When called in to redesign a 1970s-era apartment in the heart of Quito’s historic centre, Ecuadorean architect Aquiles Jarrín was tasked with more than just updating the finishes and furniture — he was asked to completely reimagine how a domestic space is occupied.
The clients — a young family of three — wanted a “more dynamic space that would allow for constant rediscovery and appropriation,” says Jarrín of his mandate. Omitted from the brief entirely was a requirement for traditional divisions between social and private spaces, leading to a layout that completely does away with interior walls. In addition to a free-flowing floor plan, the clients also desired a strong connection to nature — not an easy feat to pull off in an apartment in a densely populated city.
To help guide the design, three principles were established: The space should be bathed in natural light, be comprised of rugged materials and be considerate of its surroundings (most notably its views to Quito’s Panecillo Hill).
While the second-floor, 112-square-metre apartment was solid and in decent condition, it was also dated and void of any definitive character. After removing the standard-issue 1970s porcelain-tile flooring and the thick plaster walls and ceiling, Jarrín was struck by the raw beauty of the three-metre-tall-by-30-centimetres-wide concrete columns left standing. “Without walls, the columns of the concrete structure acquired a strong presence … the challenge consisted in finding how to enhance this pre-existing element and make it coexist in a new logic,” says the architect. In a poetic gesture, Jarrín began referring to these manmade cylindrical features as tree trunks and envisioning a family space that was more wild and forest-like than predictable.
To expand on this, Jarrín incorporated nearly 70 blackened steel beams in a seemingly haphazard arrangement. The beams — prefabricated and then cut and welded on site — vary in lengths of three to 15 metres and run horizontally throughout the space (some superimposed on others, like fallen trees in a forest) to create delineation and also to serve as seating and storage. “The main idea was to solve all the needs of the space with these beams; this gave a lot of dynamism and opened the possibilities of use,” says Jarrín.
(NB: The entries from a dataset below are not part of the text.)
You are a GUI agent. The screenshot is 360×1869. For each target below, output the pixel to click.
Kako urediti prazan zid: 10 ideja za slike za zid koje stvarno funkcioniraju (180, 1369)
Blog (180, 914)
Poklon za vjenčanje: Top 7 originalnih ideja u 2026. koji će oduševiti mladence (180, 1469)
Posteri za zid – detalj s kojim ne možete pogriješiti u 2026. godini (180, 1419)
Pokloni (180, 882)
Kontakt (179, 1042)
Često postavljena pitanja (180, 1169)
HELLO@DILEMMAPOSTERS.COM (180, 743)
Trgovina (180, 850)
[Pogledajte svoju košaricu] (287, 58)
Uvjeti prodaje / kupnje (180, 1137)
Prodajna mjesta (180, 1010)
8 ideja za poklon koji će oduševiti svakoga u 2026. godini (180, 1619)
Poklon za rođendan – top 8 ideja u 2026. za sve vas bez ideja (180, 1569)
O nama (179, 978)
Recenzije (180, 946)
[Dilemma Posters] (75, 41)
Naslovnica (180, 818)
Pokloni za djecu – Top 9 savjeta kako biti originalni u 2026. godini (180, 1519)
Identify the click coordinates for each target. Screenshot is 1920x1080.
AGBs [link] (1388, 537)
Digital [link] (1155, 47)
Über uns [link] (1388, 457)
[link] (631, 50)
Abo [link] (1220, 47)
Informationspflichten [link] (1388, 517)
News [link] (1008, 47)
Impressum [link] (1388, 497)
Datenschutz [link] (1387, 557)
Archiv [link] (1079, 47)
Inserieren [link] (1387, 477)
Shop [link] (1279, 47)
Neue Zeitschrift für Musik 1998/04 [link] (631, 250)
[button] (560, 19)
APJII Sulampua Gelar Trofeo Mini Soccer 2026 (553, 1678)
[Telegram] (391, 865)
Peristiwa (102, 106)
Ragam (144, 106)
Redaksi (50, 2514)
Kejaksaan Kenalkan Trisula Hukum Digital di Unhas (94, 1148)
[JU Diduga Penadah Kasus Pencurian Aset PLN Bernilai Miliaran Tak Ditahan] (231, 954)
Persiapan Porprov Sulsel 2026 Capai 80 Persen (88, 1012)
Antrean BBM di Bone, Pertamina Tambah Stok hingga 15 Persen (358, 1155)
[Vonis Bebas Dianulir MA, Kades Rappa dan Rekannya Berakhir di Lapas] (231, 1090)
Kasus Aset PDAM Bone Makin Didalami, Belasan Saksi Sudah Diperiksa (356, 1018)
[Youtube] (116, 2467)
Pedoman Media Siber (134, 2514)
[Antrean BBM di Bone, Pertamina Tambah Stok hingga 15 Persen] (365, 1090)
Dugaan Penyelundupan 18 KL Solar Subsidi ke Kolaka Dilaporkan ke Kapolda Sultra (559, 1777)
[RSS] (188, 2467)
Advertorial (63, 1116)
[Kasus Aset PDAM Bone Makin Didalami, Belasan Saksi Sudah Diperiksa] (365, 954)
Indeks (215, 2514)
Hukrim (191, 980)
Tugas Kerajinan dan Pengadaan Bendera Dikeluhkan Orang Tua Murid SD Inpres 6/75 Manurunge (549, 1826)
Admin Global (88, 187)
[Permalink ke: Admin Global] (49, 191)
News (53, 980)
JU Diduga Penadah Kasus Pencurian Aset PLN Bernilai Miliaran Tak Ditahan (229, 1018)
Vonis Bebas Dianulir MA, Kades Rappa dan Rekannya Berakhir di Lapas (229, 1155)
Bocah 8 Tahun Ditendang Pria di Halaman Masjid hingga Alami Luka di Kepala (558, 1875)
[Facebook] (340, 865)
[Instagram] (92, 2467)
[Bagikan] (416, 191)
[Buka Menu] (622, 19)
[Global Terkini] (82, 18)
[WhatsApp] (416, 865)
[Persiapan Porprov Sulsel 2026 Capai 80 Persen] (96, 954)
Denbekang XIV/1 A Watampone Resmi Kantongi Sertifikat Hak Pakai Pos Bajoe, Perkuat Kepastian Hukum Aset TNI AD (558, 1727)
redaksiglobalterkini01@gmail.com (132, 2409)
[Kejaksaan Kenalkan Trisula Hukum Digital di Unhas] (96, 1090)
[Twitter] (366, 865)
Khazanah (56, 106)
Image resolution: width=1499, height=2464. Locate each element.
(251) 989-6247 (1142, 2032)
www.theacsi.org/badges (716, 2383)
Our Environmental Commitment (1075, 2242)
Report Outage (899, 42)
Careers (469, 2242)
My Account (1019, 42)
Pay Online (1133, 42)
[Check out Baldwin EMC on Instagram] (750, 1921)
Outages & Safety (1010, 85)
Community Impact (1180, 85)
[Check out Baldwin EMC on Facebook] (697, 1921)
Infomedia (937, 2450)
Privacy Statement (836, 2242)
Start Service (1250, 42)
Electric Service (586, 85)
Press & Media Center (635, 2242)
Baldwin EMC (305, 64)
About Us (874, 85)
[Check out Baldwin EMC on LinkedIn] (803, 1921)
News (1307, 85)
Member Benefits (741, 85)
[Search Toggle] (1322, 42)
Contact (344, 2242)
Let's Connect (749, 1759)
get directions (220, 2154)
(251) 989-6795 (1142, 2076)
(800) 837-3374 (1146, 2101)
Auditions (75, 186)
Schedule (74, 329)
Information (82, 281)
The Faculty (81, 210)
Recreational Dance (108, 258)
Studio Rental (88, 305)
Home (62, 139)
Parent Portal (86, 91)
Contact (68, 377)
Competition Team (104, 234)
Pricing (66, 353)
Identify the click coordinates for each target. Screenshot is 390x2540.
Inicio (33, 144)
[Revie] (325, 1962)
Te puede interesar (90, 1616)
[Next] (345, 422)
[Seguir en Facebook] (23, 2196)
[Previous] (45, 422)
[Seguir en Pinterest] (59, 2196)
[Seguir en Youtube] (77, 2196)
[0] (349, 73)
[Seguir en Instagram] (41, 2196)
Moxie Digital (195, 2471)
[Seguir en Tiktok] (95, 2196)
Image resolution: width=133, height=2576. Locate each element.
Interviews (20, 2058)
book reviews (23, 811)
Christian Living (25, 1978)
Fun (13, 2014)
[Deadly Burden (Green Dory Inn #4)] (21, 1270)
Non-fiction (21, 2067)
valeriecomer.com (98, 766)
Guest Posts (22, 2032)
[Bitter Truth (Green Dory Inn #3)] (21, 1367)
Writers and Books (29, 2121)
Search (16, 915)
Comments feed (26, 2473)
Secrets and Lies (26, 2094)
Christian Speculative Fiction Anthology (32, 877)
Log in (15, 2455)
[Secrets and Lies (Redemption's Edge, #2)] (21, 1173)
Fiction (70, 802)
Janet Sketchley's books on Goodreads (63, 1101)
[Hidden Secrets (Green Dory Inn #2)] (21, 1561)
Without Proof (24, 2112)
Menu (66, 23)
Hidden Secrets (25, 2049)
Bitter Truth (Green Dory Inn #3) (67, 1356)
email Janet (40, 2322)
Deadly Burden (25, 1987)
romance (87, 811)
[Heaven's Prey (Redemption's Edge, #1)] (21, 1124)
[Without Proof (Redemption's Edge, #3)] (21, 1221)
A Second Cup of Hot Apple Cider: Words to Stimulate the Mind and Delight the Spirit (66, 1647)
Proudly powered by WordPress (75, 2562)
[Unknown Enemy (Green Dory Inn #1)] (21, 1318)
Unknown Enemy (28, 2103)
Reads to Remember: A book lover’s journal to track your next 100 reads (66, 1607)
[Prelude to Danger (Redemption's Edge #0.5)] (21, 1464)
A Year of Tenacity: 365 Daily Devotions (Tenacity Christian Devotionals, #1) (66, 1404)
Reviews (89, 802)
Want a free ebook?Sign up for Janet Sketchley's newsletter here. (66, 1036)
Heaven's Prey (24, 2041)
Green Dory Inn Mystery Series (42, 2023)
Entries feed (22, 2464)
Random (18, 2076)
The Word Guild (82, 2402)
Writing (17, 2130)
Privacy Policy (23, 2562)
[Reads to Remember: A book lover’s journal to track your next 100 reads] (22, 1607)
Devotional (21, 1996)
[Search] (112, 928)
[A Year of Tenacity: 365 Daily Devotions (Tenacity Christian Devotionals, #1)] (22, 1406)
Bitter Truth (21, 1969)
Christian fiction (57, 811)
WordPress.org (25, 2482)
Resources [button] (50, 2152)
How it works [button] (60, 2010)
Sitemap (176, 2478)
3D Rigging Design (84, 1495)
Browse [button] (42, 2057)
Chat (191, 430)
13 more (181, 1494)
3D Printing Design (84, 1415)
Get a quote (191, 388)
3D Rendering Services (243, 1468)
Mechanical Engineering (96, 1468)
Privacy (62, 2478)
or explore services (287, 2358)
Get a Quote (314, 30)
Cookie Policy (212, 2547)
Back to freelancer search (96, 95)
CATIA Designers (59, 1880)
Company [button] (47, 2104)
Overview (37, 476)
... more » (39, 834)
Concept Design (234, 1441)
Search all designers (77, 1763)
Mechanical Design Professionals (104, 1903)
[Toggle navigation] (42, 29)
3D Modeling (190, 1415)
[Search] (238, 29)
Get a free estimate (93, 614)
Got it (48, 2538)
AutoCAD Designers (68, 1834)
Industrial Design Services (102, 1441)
Playing with the dynamics of darkness, texture and shadows, the palette is a mix of greys, blacks and browns that contribute both warmth and elegance. On the floor, for instance, inserted beams frame alternating stretches of Peruvian chonta wood (which naturally has a rich dark colour) and polished concrete. “From my point of view, there is an overvaluation of white walls and light, shiny floors,” Jarrín says of the organically inspired colourways. “Also, I wanted to use materials in their most natural state, to find their savage yet neat expression.”
A prime example of this duality is the spectacularly sculptural ceiling. Once the original plaster was removed, the flat ceiling was further transformed by chiselling out portions of the slab brick system to give it a three-dimensional quality that helped set the overall tone.
Blackened steel beams were also used to create a series of half-walls installed on the diagonal to establish distinct zones while keeping sightlines open (magnetic curtains can be drawn closed when privacy is needed); the volumes incorporate drawers and closets to keep everyday items out of sight. In the kitchen, the hardy material became a generous island and workspace.
To foster the required connection to nature, Jarrín brought in an abundance of tropical plants that require little sunlight and water to thrive: Ivy climbs the walls, hanging vincas and large potted ferns are dotted throughout the apartment and San Pedros cacti and monstera deliciosa surround an indoor plunge pool.
Said pool has a depth of 60 centimetres and fits up to five people, providing yet another opportunity for the homeowners to experience nature through submersion in water.
While completely modern, the interior has the delightfully incongruous air of an uncovered ruin, the the brutality of its materials and the softness of its organic elements coming together with a perfect tension. Jarrín refers to it as a “world of constant discovery” that provides the inhabitants with a timeless experience that somehow changes every day.
Architect Aquiles Jarrín reimagines a domestic space as an uncommonly textured, greenery-filled oasis free of interior walls.